[Extracted records]

....

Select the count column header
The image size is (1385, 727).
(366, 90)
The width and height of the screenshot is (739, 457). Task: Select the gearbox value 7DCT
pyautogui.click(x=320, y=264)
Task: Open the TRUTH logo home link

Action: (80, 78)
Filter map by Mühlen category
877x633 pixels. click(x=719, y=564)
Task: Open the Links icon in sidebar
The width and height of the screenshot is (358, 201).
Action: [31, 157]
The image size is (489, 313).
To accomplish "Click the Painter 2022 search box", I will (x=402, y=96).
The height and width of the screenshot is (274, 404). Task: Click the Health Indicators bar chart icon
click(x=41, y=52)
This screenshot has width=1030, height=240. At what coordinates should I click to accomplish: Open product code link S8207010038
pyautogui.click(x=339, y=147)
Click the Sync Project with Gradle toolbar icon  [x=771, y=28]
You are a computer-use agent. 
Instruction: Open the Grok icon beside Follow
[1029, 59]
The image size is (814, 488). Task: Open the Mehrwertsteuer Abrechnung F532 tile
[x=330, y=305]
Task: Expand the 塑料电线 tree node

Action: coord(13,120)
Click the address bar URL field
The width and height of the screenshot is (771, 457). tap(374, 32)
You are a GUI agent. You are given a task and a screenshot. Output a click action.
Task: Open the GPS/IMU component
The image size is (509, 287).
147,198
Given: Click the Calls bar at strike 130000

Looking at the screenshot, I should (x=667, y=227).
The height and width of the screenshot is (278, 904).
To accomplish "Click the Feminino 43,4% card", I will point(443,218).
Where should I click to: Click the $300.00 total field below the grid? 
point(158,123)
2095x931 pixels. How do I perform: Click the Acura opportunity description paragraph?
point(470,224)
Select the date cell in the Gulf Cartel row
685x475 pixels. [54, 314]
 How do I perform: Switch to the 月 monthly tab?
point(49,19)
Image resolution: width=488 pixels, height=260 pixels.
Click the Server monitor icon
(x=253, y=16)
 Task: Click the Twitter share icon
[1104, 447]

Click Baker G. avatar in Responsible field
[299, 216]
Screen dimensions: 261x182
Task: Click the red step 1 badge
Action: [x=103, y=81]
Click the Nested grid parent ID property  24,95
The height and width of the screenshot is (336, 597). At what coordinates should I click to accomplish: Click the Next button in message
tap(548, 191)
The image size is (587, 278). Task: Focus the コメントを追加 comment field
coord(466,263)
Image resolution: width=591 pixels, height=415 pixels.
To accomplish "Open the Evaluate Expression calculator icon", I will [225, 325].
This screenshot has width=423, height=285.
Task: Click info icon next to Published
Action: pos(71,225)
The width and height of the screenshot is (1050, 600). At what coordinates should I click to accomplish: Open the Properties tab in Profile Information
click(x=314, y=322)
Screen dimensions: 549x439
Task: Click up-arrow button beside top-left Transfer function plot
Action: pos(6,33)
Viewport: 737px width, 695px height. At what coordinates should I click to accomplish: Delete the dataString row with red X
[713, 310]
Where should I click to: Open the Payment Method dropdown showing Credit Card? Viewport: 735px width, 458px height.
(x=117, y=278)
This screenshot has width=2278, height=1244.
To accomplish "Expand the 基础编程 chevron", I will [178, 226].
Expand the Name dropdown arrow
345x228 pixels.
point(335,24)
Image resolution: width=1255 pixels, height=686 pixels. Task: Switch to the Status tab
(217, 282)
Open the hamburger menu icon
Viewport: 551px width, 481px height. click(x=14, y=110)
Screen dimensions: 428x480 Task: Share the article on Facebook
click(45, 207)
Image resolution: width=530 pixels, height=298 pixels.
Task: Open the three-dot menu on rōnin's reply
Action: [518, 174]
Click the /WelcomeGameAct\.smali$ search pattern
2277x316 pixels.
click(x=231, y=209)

....

Locate every line in the material above that contains the string "point", and copy each such line in full. Treat the match as case-sensitive.

To accomplish "Click the Feminino 43,4% card", I will point(443,218).
point(158,123)
point(470,224)
point(49,19)
point(335,24)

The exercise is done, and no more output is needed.